(Saved data entries)

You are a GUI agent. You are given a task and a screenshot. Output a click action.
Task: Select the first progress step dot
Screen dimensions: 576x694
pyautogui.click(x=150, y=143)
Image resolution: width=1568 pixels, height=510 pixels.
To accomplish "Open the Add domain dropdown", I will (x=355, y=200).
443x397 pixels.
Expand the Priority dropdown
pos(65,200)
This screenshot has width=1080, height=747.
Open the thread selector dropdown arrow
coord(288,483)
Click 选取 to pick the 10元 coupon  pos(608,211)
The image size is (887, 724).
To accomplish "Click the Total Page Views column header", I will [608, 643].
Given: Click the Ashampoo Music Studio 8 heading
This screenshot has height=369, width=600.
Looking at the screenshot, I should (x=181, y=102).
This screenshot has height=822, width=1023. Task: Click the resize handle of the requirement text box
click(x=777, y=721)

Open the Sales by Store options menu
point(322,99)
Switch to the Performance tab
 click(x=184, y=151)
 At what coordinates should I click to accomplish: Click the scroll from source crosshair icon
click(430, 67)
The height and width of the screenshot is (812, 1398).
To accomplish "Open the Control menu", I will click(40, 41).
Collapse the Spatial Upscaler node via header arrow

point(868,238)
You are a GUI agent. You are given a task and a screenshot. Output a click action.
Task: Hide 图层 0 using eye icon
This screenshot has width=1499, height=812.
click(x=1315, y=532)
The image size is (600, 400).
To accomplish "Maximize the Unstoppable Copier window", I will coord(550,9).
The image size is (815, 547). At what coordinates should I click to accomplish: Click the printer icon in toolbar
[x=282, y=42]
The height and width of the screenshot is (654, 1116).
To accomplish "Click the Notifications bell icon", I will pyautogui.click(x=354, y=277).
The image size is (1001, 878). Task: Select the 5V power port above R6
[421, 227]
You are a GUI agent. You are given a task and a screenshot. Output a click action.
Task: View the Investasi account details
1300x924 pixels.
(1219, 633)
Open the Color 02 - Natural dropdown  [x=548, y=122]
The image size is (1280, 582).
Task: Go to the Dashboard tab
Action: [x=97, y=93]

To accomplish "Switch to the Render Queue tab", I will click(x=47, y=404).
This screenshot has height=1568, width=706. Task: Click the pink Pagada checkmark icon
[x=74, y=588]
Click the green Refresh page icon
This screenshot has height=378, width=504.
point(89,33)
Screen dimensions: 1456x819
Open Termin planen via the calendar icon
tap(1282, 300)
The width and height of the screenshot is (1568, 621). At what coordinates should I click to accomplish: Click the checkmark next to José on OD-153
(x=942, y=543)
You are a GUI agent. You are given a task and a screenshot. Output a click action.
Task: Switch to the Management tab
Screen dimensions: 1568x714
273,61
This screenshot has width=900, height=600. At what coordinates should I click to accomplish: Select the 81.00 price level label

## STATED EXERCISE
Arrange the rows above as a numbered list, omitting the blank lines.

## EXERCISE RESPONSE
1. You are a GUI agent. You are given a task and a screenshot. Output a click action.
2. Task: Select the first progress step dot
3. Screen dimensions: 576x694
4. pyautogui.click(x=150, y=143)
5. Image resolution: width=1568 pixels, height=510 pixels.
6. To accomplish "Open the Add domain dropdown", I will (x=355, y=200).
7. 443x397 pixels.
8. Expand the Priority dropdown
9. pos(65,200)
10. This screenshot has width=1080, height=747.
11. Open the thread selector dropdown arrow
12. coord(288,483)
13. Click 选取 to pick the 10元 coupon  pos(608,211)
14. The image size is (887, 724).
15. To accomplish "Click the Total Page Views column header", I will [608, 643].
16. Given: Click the Ashampoo Music Studio 8 heading
17. This screenshot has height=369, width=600.
18. Looking at the screenshot, I should (x=181, y=102).
19. This screenshot has height=822, width=1023. Task: Click the resize handle of the requirement text box
20. click(x=777, y=721)
21. Open the Sales by Store options menu
22. point(322,99)
23. Switch to the Performance tab
24.  click(x=184, y=151)
25.  At what coordinates should I click to accomplish: Click the scroll from source crosshair icon
26. click(430, 67)
27. The height and width of the screenshot is (812, 1398).
28. To accomplish "Open the Control menu", I will click(40, 41).
29. Collapse the Spatial Upscaler node via header arrow
30. point(868,238)
31. You are a GUI agent. You are given a task and a screenshot. Output a click action.
32. Task: Hide 图层 0 using eye icon
33. This screenshot has width=1499, height=812.
34. click(x=1315, y=532)
35. The image size is (600, 400).
36. To accomplish "Maximize the Unstoppable Copier window", I will coord(550,9).
37. The image size is (815, 547). At what coordinates should I click to accomplish: Click the printer icon in toolbar
38. [x=282, y=42]
39. The height and width of the screenshot is (654, 1116).
40. To accomplish "Click the Notifications bell icon", I will pyautogui.click(x=354, y=277).
41. The image size is (1001, 878). Task: Select the 5V power port above R6
42. [421, 227]
43. You are a GUI agent. You are given a task and a screenshot. Output a click action.
44. Task: View the Investasi account details
45. 1300x924 pixels.
46. (1219, 633)
47. Open the Color 02 - Natural dropdown  [x=548, y=122]
48. The image size is (1280, 582).
49. Task: Go to the Dashboard tab
50. Action: [x=97, y=93]
51. To accomplish "Switch to the Render Queue tab", I will click(x=47, y=404).
52. This screenshot has height=1568, width=706. Task: Click the pink Pagada checkmark icon
53. [x=74, y=588]
54. Click the green Refresh page icon
55. This screenshot has height=378, width=504.
56. point(89,33)
57. Screen dimensions: 1456x819
58. Open Termin planen via the calendar icon
59. tap(1282, 300)
60. The width and height of the screenshot is (1568, 621). At what coordinates should I click to accomplish: Click the checkmark next to José on OD-153
61. (x=942, y=543)
62. You are a GUI agent. You are given a task and a screenshot. Output a click action.
63. Task: Switch to the Management tab
64. Screen dimensions: 1568x714
65. 273,61
66. This screenshot has width=900, height=600. At what coordinates should I click to accomplish: Select the 81.00 price level label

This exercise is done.